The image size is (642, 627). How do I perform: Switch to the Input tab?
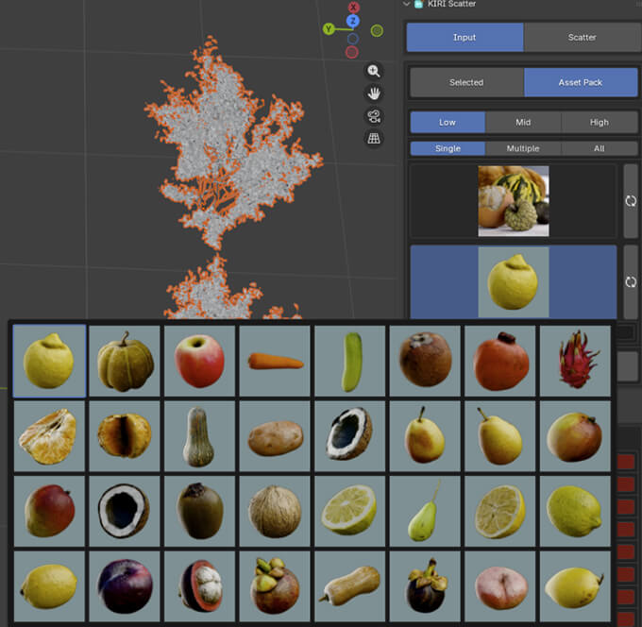point(465,38)
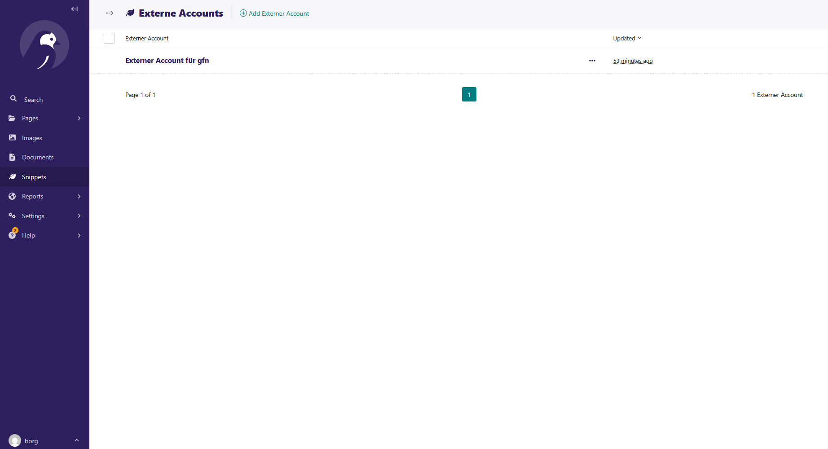Change sort order via the Updated dropdown
Image resolution: width=828 pixels, height=449 pixels.
tap(627, 38)
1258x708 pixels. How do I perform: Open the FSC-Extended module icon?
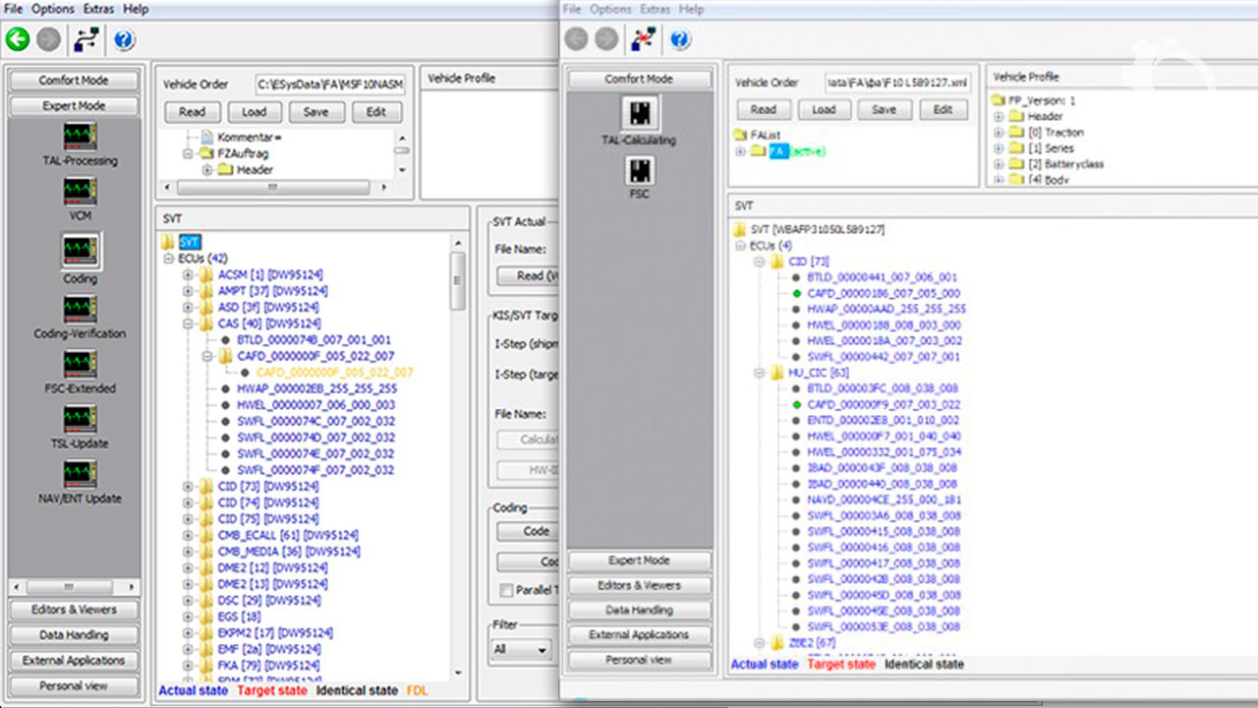point(80,365)
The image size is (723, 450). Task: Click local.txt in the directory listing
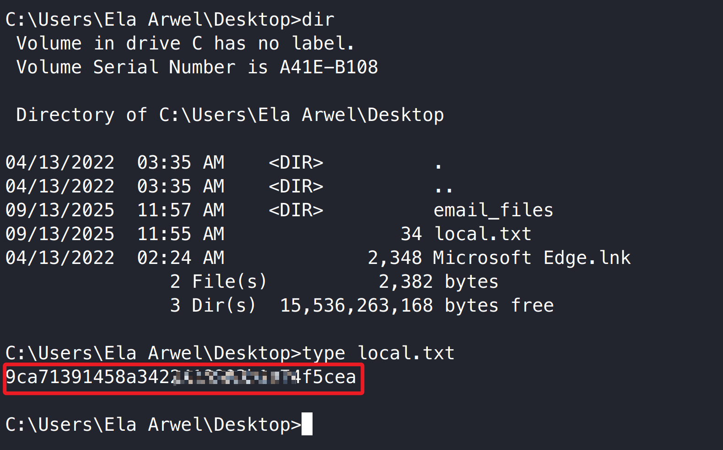[482, 234]
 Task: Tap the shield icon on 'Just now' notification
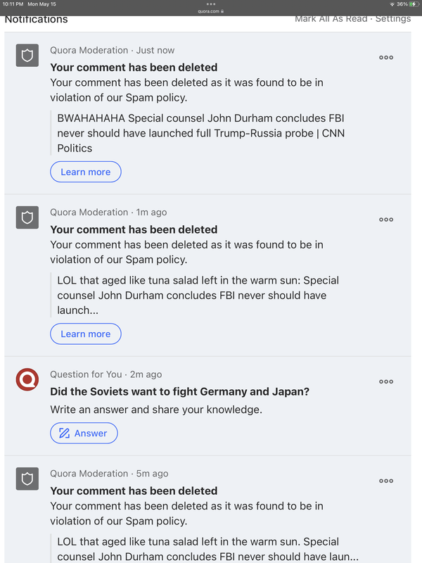(27, 56)
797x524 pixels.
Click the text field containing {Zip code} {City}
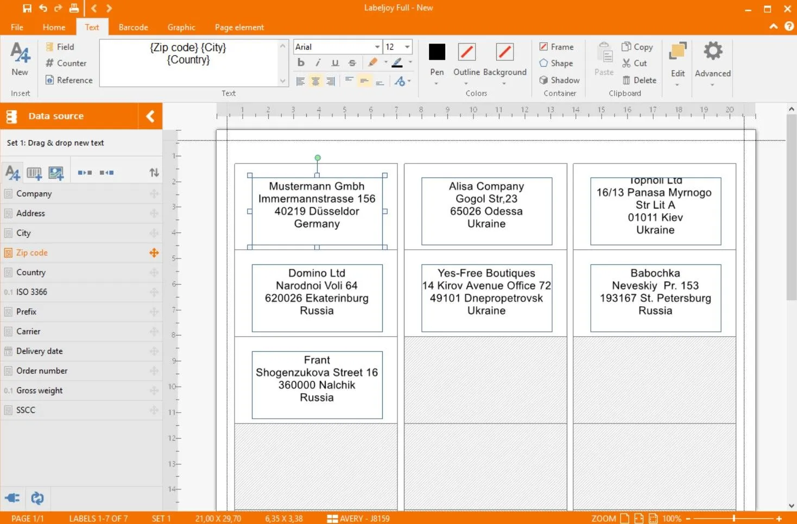click(188, 62)
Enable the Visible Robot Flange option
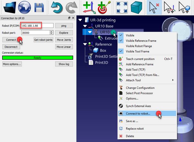194x142 pixels. pos(139,46)
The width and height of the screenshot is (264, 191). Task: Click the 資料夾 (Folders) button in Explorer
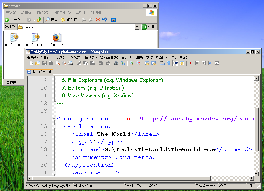[69, 20]
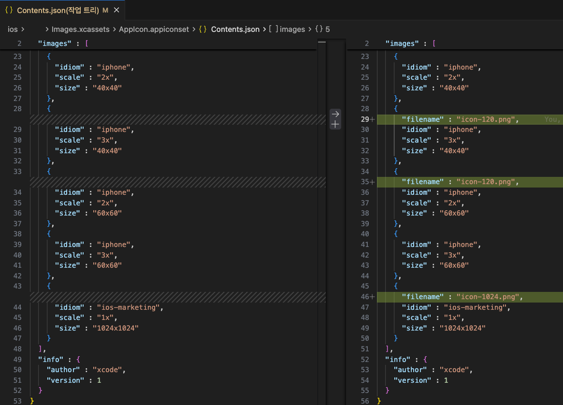Screen dimensions: 563x405
Task: Click the object braces icon before breadcrumb 5
Action: (x=319, y=29)
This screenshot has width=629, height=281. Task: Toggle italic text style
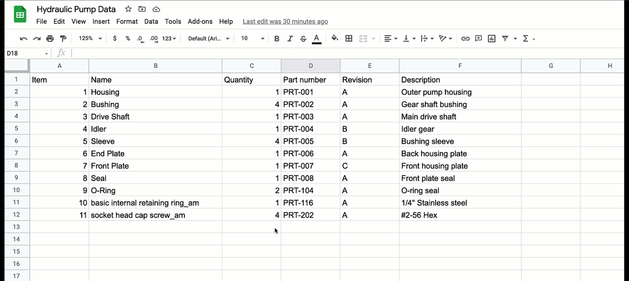click(x=290, y=38)
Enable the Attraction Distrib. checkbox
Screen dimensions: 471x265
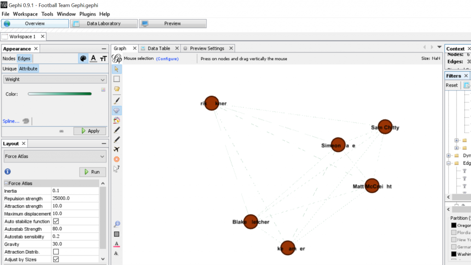point(56,252)

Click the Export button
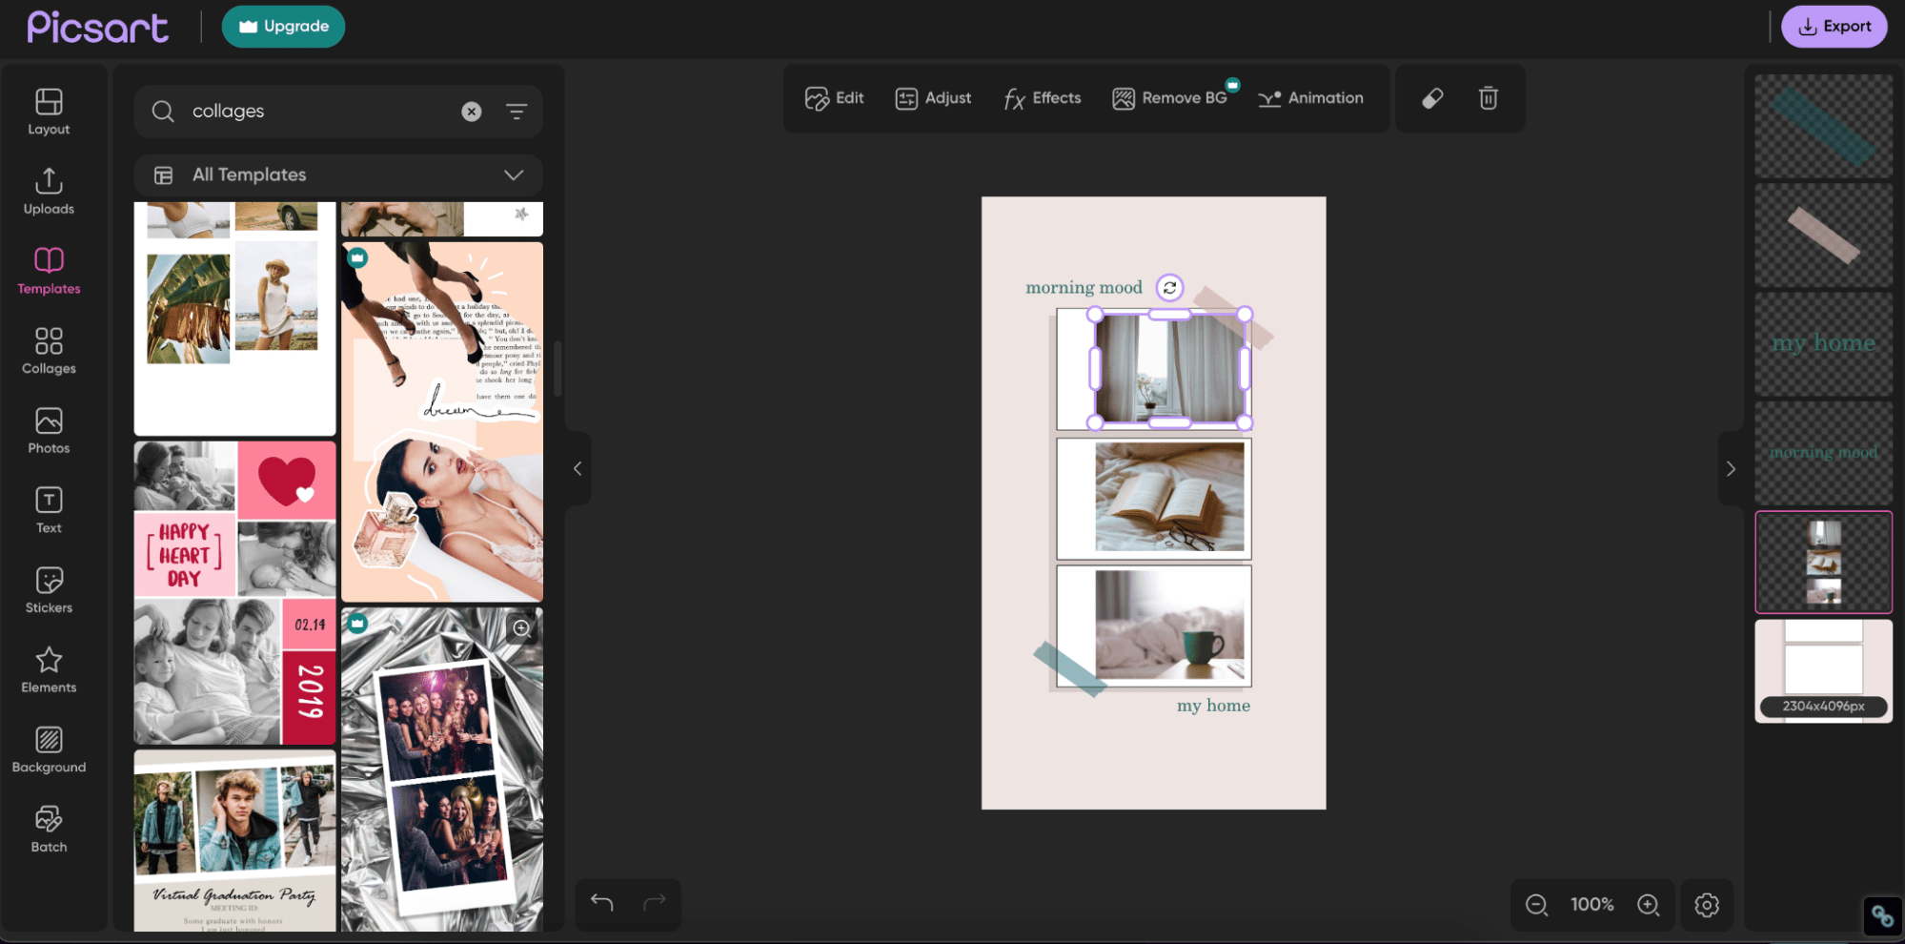point(1834,27)
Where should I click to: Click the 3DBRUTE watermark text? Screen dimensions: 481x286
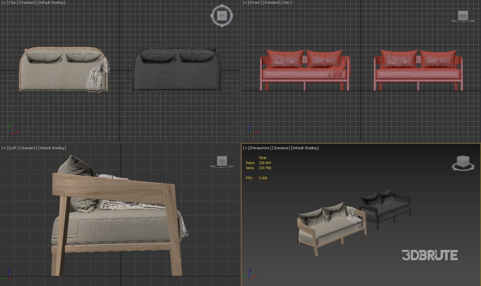click(x=430, y=255)
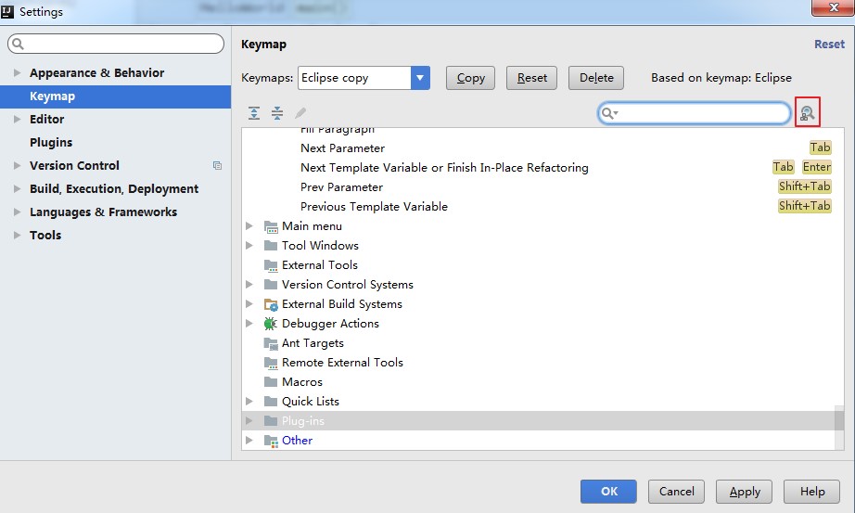This screenshot has width=855, height=513.
Task: Expand Appearance & Behavior settings section
Action: point(17,73)
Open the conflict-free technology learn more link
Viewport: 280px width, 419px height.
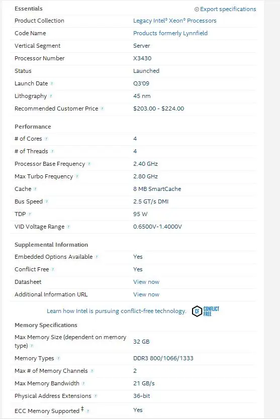(x=116, y=311)
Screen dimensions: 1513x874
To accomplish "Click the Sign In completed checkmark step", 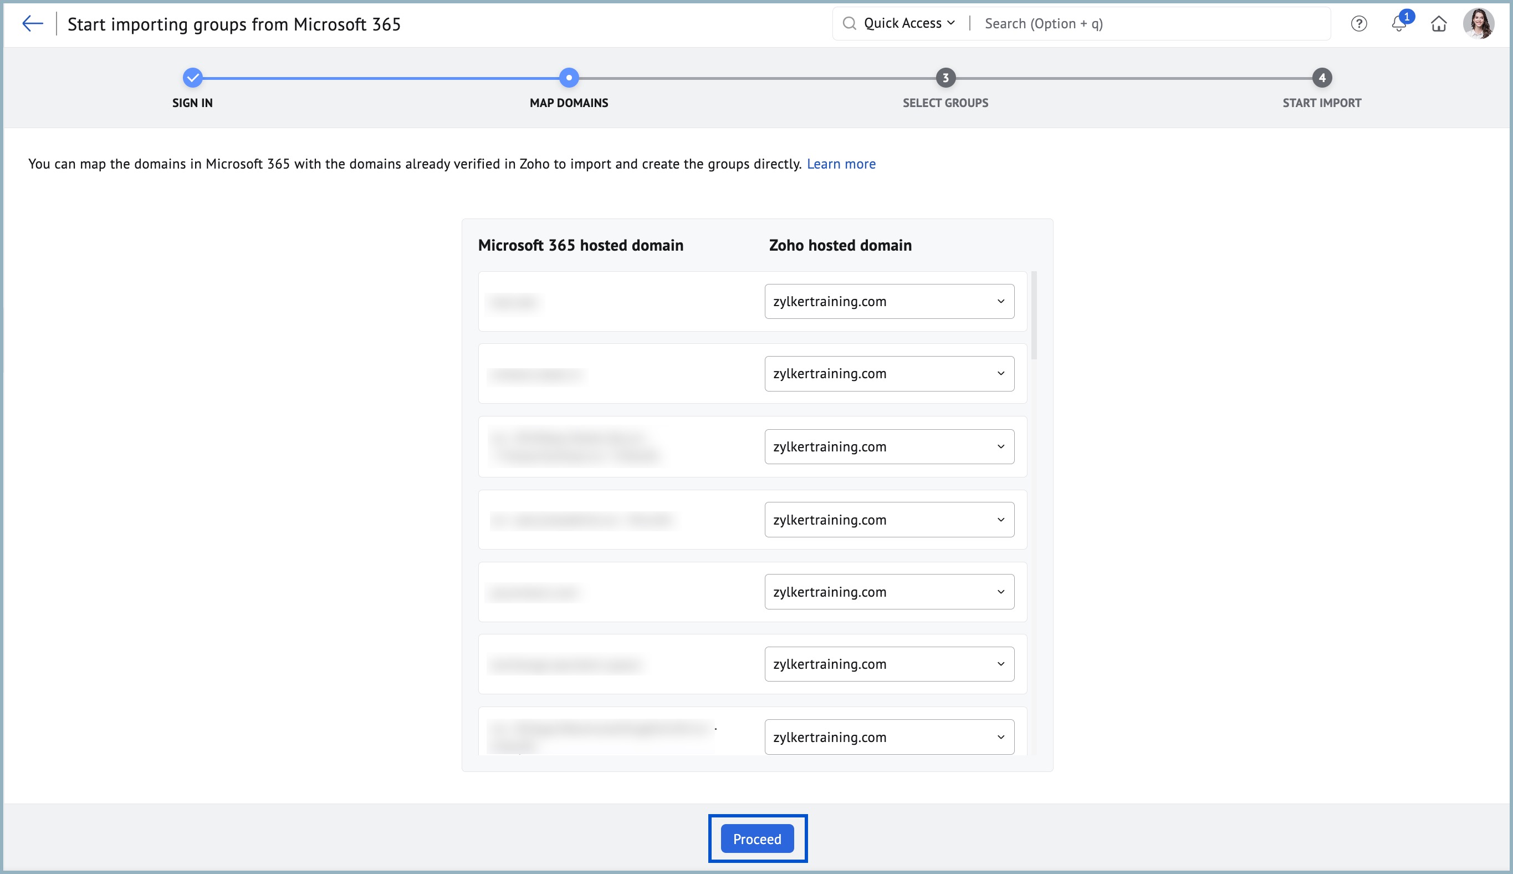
++++
- Exercise
Copy out all the data above word for word, leaving out the pictures.

- Completed exercise
The image size is (642, 627). How do I perform: Switch to the Input tab?
point(465,38)
Change sort order via the Updated dropdown
Image resolution: width=828 pixels, height=449 pixels.
tap(627, 38)
1258x708 pixels. How do I perform: Open the FSC-Extended module icon?
point(80,365)
The image size is (723, 450). Task: Click local.txt in the directory listing
[482, 234]
 Task: Tap the shield icon on 'Just now' notification
(27, 56)
797x524 pixels.
Click the text field containing {Zip code} {City}
click(188, 62)
Enable the Visible Robot Flange option
194x142 pixels. pos(139,46)
The width and height of the screenshot is (264, 191). Task: Click the 資料夾 (Folders) button in Explorer
[69, 20]
Screen dimensions: 563x405
Task: Click the object braces icon before breadcrumb 5
Action: (x=319, y=29)
This screenshot has width=629, height=281. Task: Toggle italic text style
click(x=290, y=38)
Enable the Attraction Distrib. checkbox
Screen dimensions: 471x265
point(56,252)

Click the Export button
point(1834,27)
Where should I click to: Click the 3DBRUTE watermark text? Screen dimensions: 481x286
click(x=430, y=255)
This screenshot has width=855, height=513.
Task: Expand Appearance & Behavior settings section
Action: point(17,73)
Open the conflict-free technology learn more link
Viewport: 280px width, 419px height.
(x=116, y=311)
Screen dimensions: 1513x874
To accomplish "Click the Sign In completed checkmark step", 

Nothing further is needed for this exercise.